(WORK REQUEST):
In the data below, how many lines include the word "with"? Give only the number.

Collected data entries
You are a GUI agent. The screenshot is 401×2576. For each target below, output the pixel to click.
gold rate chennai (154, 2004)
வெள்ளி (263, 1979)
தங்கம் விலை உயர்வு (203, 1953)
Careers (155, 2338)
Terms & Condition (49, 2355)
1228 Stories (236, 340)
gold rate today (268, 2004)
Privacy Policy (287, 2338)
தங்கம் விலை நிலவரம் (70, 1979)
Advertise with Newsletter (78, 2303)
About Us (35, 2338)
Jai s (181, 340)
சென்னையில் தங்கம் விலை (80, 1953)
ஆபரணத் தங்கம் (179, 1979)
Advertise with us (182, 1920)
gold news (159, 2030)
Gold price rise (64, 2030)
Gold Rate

(ANSWER SECTION):
2